How to run a simulation

When you have an OpenFisca tax and benefits system and you want to calculate some legislation variables on people situations, you need to create and run a new Simulation.

OpenFisca will work the same if there is one person or seven or seven million in the modelled situation.

Nevertheless, you won’t have the same experience defining those various situations sizes and linking them to your simulation. So, multiple options could be used to describe this information:

  • either test cases: you simulate the legislation for small number of situations
  • or data: you provide a population (survey with aggregated data, CSV files with bulk data, etc.) on which you want to apply the legislation.

In both cases, OpenFisca looks for two kinds of inputs to describe situations:

  • how persons are dispatched in other entities,
  • what variables’ values are already known.
Technically speaking, OpenFisca is using vector computing for performance reasons via the NumPy Python package

How to run a simulation on a test case

Test cases can be expressed in Python, or in JSON when using the Web API (see the specific section of the documentation).

Test cases

A test case describes persons and other entities with their variables values.It’s the usual solution to define a small number of situations.

Here is an example of test case (in Python):

BASIC_TEST_CASE = {
    'persons': {'Ari': {}, 'Paul': {}, 'Leila': {}, 'Javier': {}},
    'households': {
        'h1': {'children': ['Leila'], 'parents': ['Ari', 'Paul']},
        'h2': {'parents': ['Javier']}
        },
    }

This test case defines 4 persons, Ari, Paul, Leila and Javier.

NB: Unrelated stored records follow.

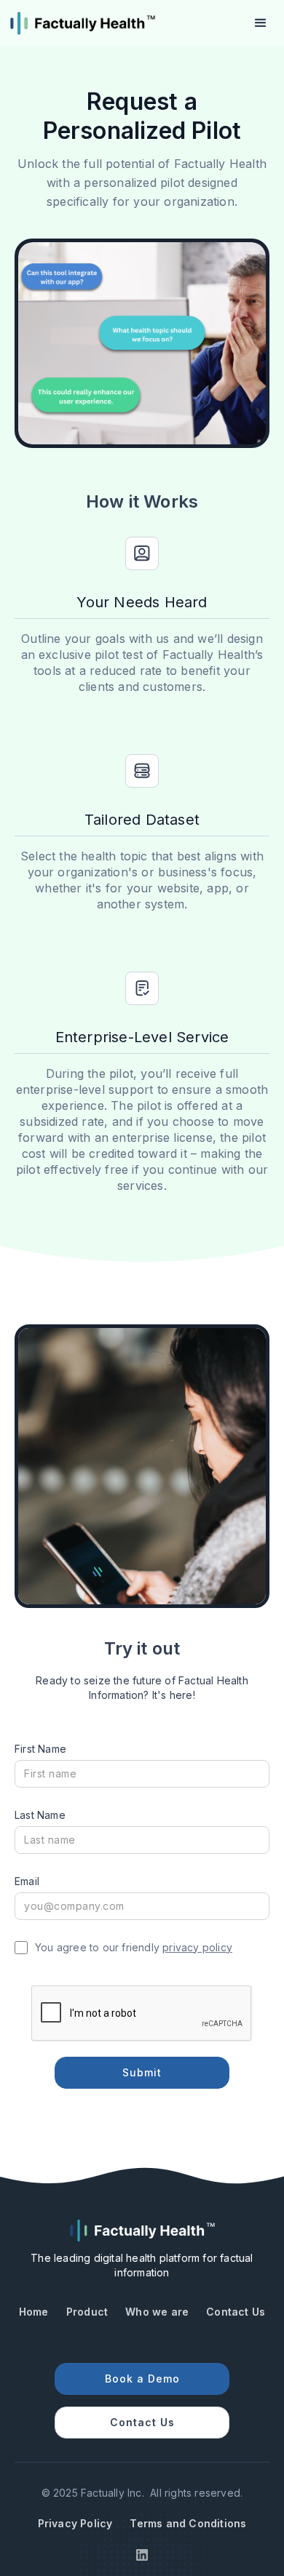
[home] (82, 23)
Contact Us (235, 2311)
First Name (40, 1749)
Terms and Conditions (188, 2523)
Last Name (40, 1815)
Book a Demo (142, 2378)
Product (87, 2311)
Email (27, 1881)
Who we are (157, 2311)
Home (34, 2311)
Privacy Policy (75, 2523)
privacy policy (197, 1947)
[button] (261, 23)
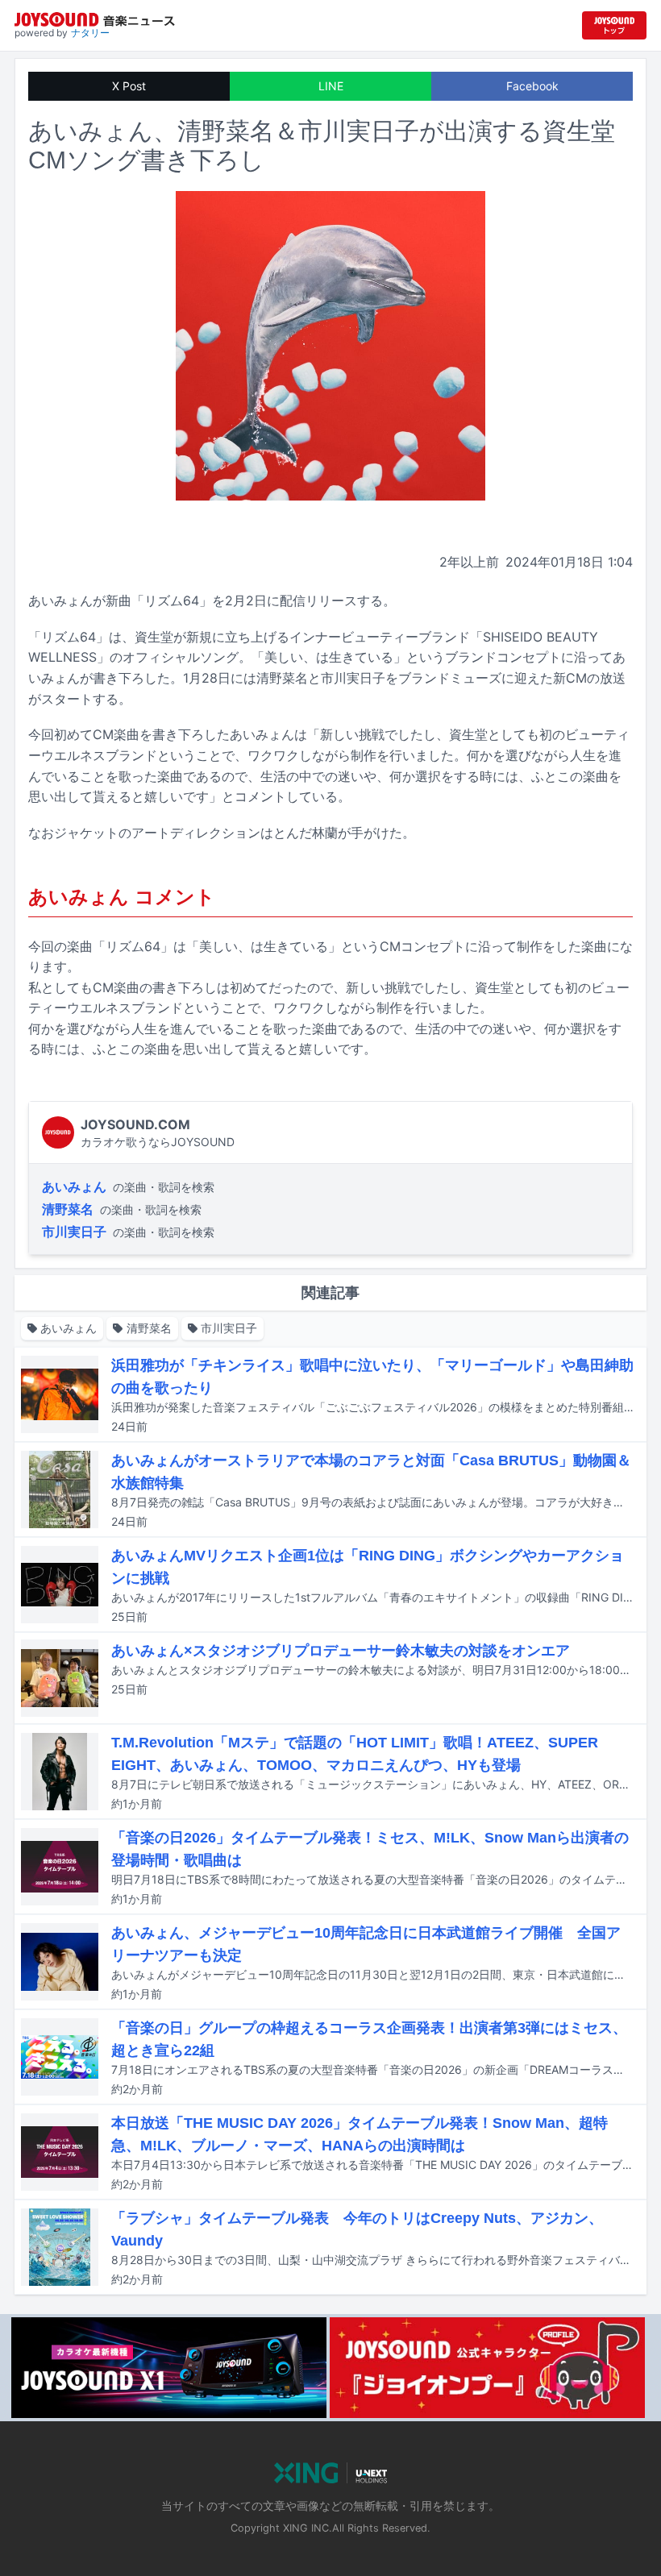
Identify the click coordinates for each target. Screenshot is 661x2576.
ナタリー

They belong to 2 households named h1 and h2. For example, Ari and Paul are parents in h1 and have one child, Leila.

You may add information at the individual level or at the group entity level:

  • known variable values,
  • and definition periods for those variable values.

Let’s say that we want to add a salary to Ari and a rent to h1. Here is the updated test case:

TEST_CASE = {
    'persons': {
        'Ari': {
            'salary': {'2011-01': 1000}
        }, 
        'Paul': {}, 
        'Leila': {}, 
        'Javier': {}
    },
    'households': {
        'h1': {
            'children': ['Leila'], 
            'parents': ['Ari', 'Paul'],
            'rent': {'2011-01': 300}
        },
        'h2': {'parents': ['Javier']}
    },
}

Where salary and rent names come from the salary and rent variables of the OpenFisca-Country-Template. In this model:

  • salary is a Person entity variable defined on a monthly basis,
  • rent is a Household entity variable defined on a monthly basis as well.

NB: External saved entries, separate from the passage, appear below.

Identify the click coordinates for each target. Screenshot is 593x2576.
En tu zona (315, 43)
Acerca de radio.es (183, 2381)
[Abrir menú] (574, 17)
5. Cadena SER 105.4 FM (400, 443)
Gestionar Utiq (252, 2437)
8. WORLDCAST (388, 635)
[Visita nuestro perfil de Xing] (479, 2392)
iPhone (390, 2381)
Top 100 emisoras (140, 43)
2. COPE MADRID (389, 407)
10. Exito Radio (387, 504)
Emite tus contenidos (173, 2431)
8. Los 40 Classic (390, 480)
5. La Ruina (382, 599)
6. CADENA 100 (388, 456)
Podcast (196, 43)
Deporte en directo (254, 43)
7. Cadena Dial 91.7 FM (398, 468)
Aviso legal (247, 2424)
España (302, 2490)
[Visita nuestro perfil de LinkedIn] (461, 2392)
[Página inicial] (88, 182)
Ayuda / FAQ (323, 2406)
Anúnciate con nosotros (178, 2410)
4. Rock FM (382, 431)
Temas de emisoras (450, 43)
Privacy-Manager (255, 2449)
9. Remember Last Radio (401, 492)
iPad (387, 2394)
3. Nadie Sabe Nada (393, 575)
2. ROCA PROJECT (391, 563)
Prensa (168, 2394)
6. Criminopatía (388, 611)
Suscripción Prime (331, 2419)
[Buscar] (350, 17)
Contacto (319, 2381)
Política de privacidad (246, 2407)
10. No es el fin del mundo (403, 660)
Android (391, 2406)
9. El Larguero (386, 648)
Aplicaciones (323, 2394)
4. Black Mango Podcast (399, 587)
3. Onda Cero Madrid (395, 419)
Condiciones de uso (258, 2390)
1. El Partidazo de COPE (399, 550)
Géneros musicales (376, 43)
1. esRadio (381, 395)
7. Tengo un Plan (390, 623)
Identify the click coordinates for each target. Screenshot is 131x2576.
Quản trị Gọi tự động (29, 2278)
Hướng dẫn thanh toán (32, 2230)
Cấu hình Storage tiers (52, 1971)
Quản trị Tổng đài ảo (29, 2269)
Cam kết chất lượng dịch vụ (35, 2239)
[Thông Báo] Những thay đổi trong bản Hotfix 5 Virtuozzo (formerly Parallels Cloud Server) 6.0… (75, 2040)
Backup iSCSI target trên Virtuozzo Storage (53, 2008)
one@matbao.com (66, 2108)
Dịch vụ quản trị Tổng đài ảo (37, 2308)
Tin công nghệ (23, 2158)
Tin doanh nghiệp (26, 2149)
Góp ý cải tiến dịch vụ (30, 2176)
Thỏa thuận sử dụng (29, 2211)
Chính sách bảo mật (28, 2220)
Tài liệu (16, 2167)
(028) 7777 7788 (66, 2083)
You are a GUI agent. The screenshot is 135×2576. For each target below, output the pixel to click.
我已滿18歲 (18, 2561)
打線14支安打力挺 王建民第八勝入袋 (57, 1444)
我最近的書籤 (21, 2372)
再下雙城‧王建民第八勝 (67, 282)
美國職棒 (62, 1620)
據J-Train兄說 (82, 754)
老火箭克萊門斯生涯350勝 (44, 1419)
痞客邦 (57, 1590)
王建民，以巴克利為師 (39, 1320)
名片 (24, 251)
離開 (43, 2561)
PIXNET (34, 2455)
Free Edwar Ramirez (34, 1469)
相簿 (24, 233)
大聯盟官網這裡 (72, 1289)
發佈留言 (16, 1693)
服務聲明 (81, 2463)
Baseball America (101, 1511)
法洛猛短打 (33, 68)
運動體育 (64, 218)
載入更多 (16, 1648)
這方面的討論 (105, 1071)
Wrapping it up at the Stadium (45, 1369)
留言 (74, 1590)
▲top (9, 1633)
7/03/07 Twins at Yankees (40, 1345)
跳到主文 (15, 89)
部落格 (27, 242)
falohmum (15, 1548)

It’s a Python dictionary object that we will use to build a Simulation.

Application: calculate two households housing allowances

Let’s assume that you want to calculate households’ housing_allowance for the same period. You have to follow these steps:

  1. Load a tax and benefits system like OpenFisca-Country-Template.
  2. Initialise a SimulationBuilder.
  3. Create a Simulation using, for example, the build_from_entities(...) function.
  4. Calculate the housing_allowance and print its value for every test case household.

Which gives:

# -*- coding: utf-8 -*-

from openfisca_core.simulation_builder import SimulationBuilder
from openfisca_country_template import CountryTaxBenefitSystem

TEST_CASE = {
    # ... whole test case ...
}

tax_benefit_system = CountryTaxBenefitSystem()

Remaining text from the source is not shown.